2007-06-26 09:11:38 · answer #1 · answered by Cheryl W 4 · 0⤊ 1⤋
No, the inflection point is where the second derivative is zero...
y = xe^(-x)
y' = e^(-x) - xe^(-x)
y'' = -e^(-x) - e^(-x) + xe^(-x)
y'' = e^(-x)*(-2+x)
this is zero at x=2 since e^(-x) is never zero (it can approach in the limit as x->inf, but is never EQUAL to zero...
inflection point at x=2.
2007-06-26 09:46:47 · answer #2 · answered by Anonymous · 0⤊ 0⤋
Take first derivative and second derivative
y' = x(-e^-x) + e^-x(1) Chain Rule
y'' = x(e^-x) + -e^-x(1) + -e^-x
= x(e^-x ) - 2e^-x
= (x-2) (e^-x)
set equal to zero
x = 2
y = 2(e^-2) or y = .27 so point of inflection is (2,.27)
2007-06-26 09:25:51 · answer #3 · answered by gfulton57 4 · 0⤊ 0⤋
inflection point are where the slope is zero
`y= -xe^-x
let `y = 0
x = 0
2007-06-26 09:16:44 · answer #4 · answered by koki83 4 · 0⤊ 1⤋
According to http://en.wikipedia.org/wiki/Inflection_point
You will need to take the second derivative of your equation and find the point at which it changes sign (propably when the second derivative = 0 )
2007-06-26 09:14:53 · answer #5 · answered by rscanner 6 · 0⤊ 0⤋
It does not have a point of inflection since it is always concave downwards. It never changes its concavity.
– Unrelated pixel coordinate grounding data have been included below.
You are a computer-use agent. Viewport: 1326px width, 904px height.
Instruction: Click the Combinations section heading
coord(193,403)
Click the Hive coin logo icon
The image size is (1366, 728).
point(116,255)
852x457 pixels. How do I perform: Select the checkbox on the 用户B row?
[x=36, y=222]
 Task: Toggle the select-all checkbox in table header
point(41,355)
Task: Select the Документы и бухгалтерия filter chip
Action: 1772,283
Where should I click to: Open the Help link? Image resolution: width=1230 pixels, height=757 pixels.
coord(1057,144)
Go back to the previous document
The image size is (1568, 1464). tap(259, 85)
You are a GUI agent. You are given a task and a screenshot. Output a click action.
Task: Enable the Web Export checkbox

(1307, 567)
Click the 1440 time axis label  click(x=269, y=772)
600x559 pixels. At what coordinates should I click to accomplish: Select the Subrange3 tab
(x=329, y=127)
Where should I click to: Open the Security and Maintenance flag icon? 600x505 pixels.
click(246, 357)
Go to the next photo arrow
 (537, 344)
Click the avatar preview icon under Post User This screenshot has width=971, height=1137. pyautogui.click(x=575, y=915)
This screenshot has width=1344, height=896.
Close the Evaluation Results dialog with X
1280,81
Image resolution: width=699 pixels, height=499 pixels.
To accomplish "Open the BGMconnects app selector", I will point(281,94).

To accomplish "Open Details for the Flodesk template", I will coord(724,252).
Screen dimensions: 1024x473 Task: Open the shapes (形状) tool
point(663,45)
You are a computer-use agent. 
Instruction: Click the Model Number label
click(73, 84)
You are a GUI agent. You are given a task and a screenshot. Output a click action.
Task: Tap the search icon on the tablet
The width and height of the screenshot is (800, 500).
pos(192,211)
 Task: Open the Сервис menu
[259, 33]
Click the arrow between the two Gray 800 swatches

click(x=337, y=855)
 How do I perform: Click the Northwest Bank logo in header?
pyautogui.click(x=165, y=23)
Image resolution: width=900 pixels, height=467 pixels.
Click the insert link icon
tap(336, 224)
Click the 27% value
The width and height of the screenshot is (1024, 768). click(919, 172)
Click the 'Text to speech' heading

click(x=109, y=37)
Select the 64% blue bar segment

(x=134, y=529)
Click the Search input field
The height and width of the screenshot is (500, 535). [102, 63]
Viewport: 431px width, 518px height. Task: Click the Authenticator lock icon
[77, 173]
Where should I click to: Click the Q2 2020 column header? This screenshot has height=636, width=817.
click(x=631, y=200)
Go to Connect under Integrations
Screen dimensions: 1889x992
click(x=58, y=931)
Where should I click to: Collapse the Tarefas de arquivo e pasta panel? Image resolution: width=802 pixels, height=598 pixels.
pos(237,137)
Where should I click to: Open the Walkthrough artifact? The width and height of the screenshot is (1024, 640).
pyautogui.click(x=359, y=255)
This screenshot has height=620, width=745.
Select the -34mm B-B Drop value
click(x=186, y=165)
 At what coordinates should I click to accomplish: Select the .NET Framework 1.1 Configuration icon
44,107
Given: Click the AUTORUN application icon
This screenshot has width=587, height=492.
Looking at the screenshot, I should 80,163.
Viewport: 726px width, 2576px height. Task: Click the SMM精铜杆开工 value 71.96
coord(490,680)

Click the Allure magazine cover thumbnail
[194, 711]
2007-06-26 09:24:54 · answer #6 · answered by ironduke8159 7 · 0⤊ 1⤋
The secon derivative of your equation is:
f"(x)=(e^-x)-2e^-x
if you equate to zero and resolve
x=2
f"(x)=2/(e^2)
2007-06-26 09:27:25 · answer #7 · answered by ΛLΞX Q 5 · 0⤊ 0⤋
huh
2007-06-26 09:11:43 · answer #8 · answered by Git-r-done fan 3 · 0⤊ 1⤋
e=mc2
2007-06-26 09:12:46 · answer #9 · answered by philly_9112003 1 · 0⤊ 1⤋
make me!
2007-06-26 09:11:17 · answer #10 · answered by Sounds of Ed's football game 3 · 0⤊ 3⤋